I've been using R since 2004, long before the Tidyverse was introduced. I knew I'd benefit from fully getting up to speed on the newest packages and functionality, and I finally decided to take the plunge and fully update my skills. I wanted a course that was going to cover every nook and cranny in R. My personal experience learning R had been pasting together tutorials and reading documentation as I needed something. I wanted to be introduced to functions I may not need now, but may have a use case for in the future. I wanted everything.

I've known for a while that the Tidyverse was a massive improvement over using base R functionality for manipulating data. However, I also knew my old school skills got the job done. I have now seen the light. There is a better way. It wasn't super painful to make the move (especially since I'm familiar with programming) and the Business Science's "Business Analysis with R" course will take you from 0 to pretty dangerous in 4 weeks.

For the person with no R experience who doesn't want to bang their head on the wall for years trying to get to a "serious R user" level. I highly recommend this Business Science's "Business Analysis with R" course. Don't let the name fool you, the course spends 5 hours of using the parsnip package for machine learning techniques. And more importantly, how to communicate those results to stakeholders.

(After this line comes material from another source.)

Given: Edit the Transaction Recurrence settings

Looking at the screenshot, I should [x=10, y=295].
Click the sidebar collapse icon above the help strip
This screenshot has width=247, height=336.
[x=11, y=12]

The course was thorough, clear, and concise.

Course Coverage

General:

The course takes you from the very beginning:

  • Installing R
  • Setting up your work environment
    • full disclosure, I even learned new tips and tricks in that section
  • and then straight into a relevant business analysis using transactional data

This course "holds your hand" on your journey to becoming self-sufficient in R. I couldn't possibly list everything in this article that is covered in the course, that would make no sense. However, the most life changing for me were:

  • regex using stringr
    • Working with strings is a different world in the Tidyverse compared to base R. I can't believe how much more difficult I had been making my life
  • working with date times using lubridate
    • The beginning of my career was solely in econometric time series analysis. I could have used this much earlier.
  • formatting your visualizations
    • This is another area where I have lost significant hours of my life that I'll never get back through the process of learning R. Matt can save you the pain I suffered.

All of the material that I would have wanted was here. All of it.

Modeling & Creating Deliverables:

Again, do not let the title of the course fool you. This course gets HEAVY into machine learning. Spending 5 HOURS in the parsnip library (it's the scikit learn of R).

The course goes through:

  • K-means
  • Regression & GLM
  • tree methods
  • XGBoost
  • Support Vector Machines

And then teaches you how to create deliverables in R-markdown and interactive plots in Shiny. All in business context and always emphasizing how you'll "communicate it to the business". I can't stress enough how meticulous the layout of the course is and how much material is covered. This course is truly special.

How many tutorials or trainings have you had over the years where everything looked all "hunky dory" when you were in class? Then you try to adopt those skills and apply them to personal projects and there are huge gaping holes in what you needed to be successful. I have plenty of experience banging my head on the wall trying to get things to work with R.

Things You'll Love:

  • Repetition of keyboard short-cuts so that I'll actually remember them.
  • Immediately using transactional data to walk through an analysis. You're not only learning R, you're learning the applications and why the functions are relevant, immediately.
  • Reference to the popular R cheatsheets and documentation. You'll leave here understanding how to read the documentation and R cheatsheets - and let's be honest, a good portion of being a strong programmer is effective googling skills. Learning to read the documentation is equivalent to teaching a man to fish.
  • Matt has a nice voice. There, I said it. If you're going to listen to something for HOURS, I feel like this a relevant point to make.

For the beginner:

  • Instruction starts right at the beginning and the instruction is clear.
  • Code to follow along with the lecture is crazy well organized. Business Science obviously prides itself on structure.
  • There is no need to take another R basics course, where you'd repeat learning a bunch of stuff that you've learned before. This one course covers everything you'll need. It. Is. Comprehensive.
  • e-commerce/transactional data is an incredibly common use case. If you're not familiar with how transactional data works or you've never had to join multiple tables, this is fantastic exposure/a great use case for the aspiring data scientist.
  • A slack channel with direct access to Matt (course creator) if you have any questions. I didn't personally use this feature, but as a newbie it's a tremendous value to have direct access to Matt.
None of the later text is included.